#### Required action
With pictures omitted, copy exactly the lines from the one containing "Where should I" through the end of the records below.

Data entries
▼

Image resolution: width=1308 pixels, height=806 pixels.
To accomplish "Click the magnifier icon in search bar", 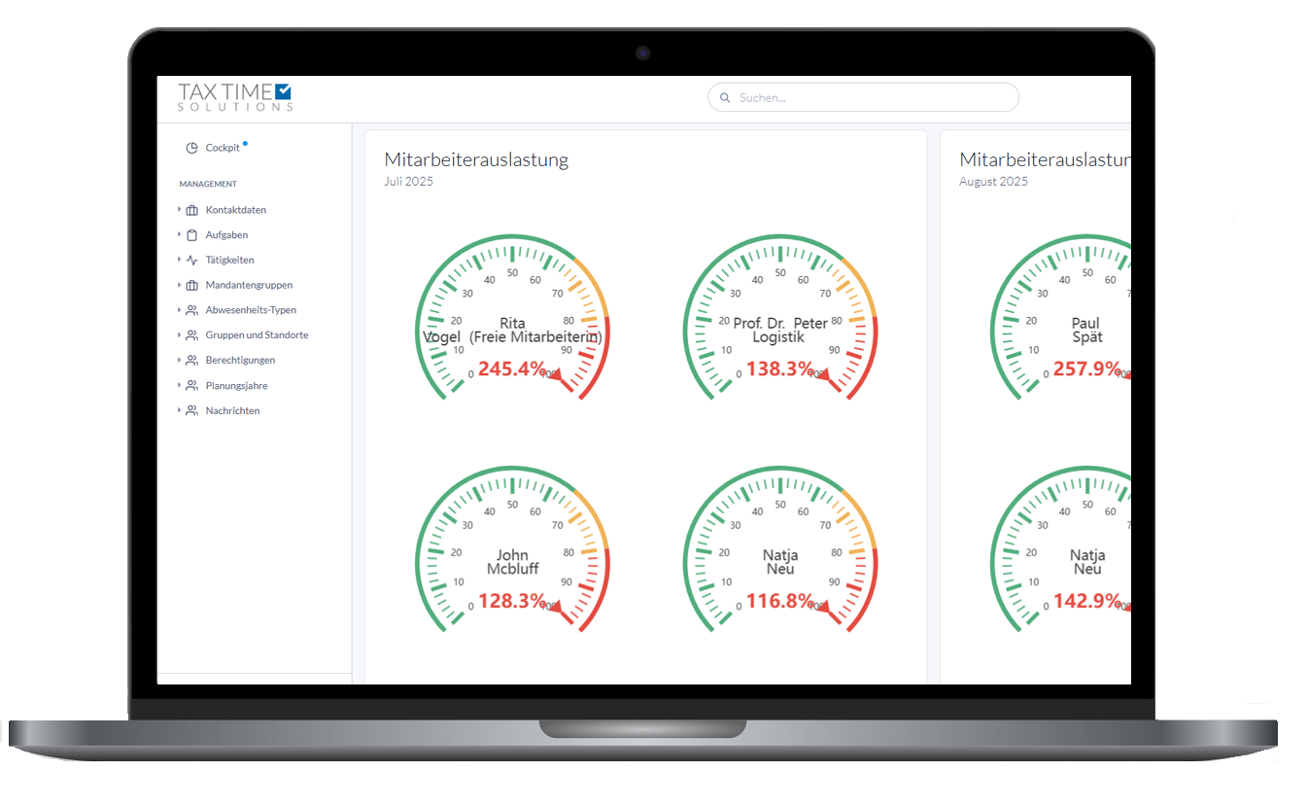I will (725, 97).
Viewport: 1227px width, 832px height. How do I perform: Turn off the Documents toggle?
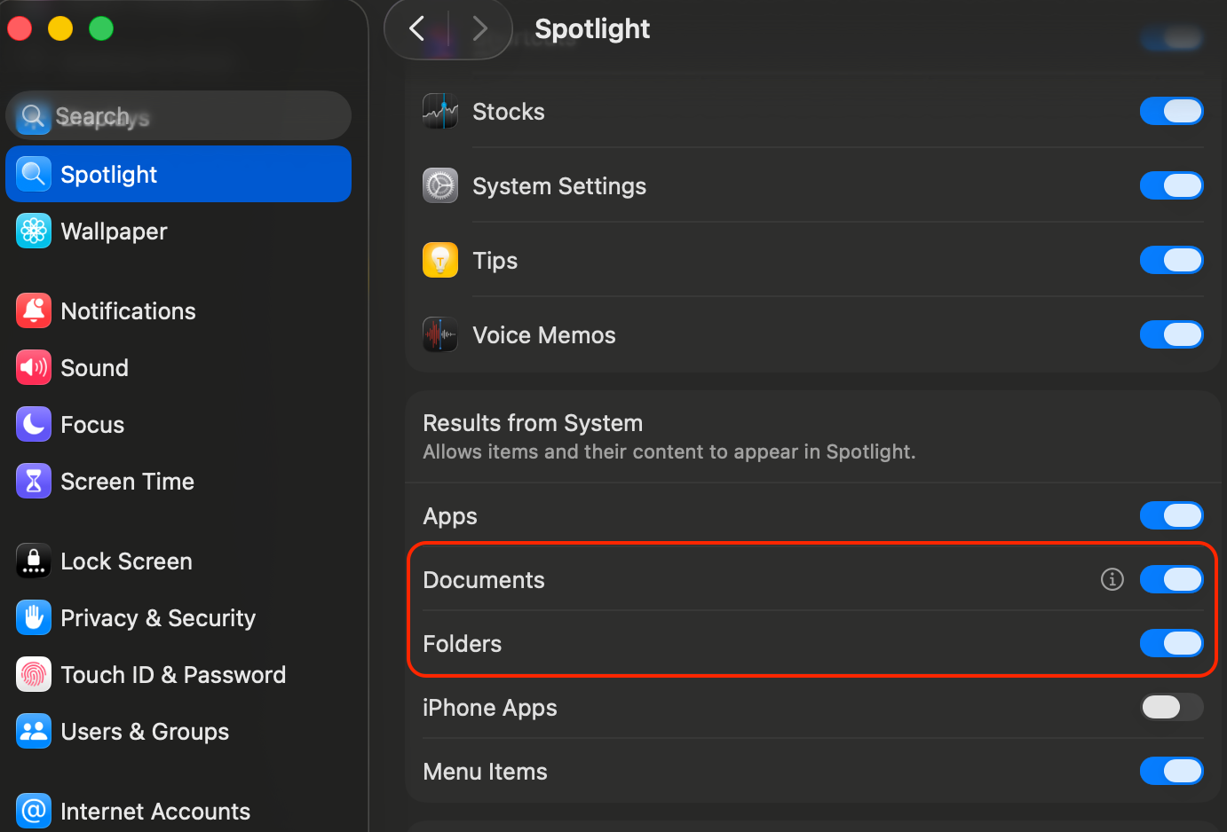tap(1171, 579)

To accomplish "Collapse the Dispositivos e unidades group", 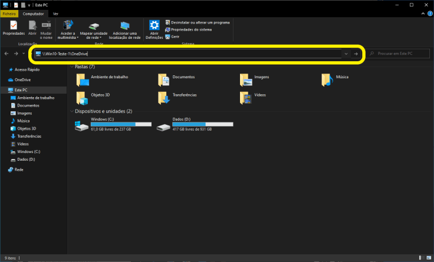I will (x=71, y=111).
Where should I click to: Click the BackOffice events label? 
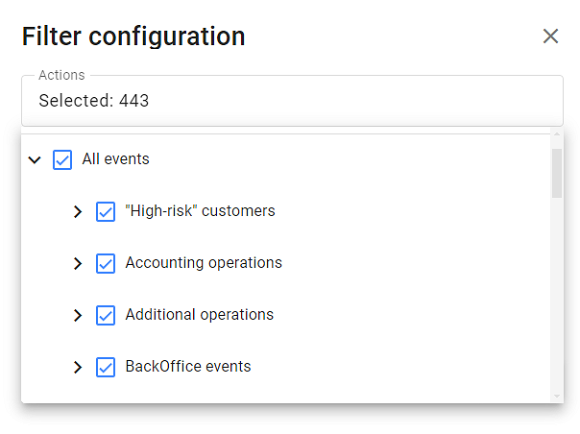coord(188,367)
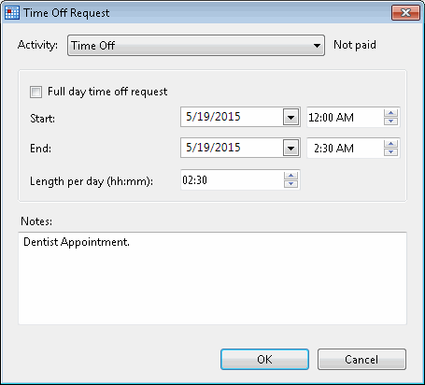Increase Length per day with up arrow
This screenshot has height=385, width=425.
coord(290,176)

▲

#### Answer section
Where should I click to: Click the BackOffice events label? 
coord(188,367)
Increase Length per day with up arrow
This screenshot has height=385, width=425.
coord(290,176)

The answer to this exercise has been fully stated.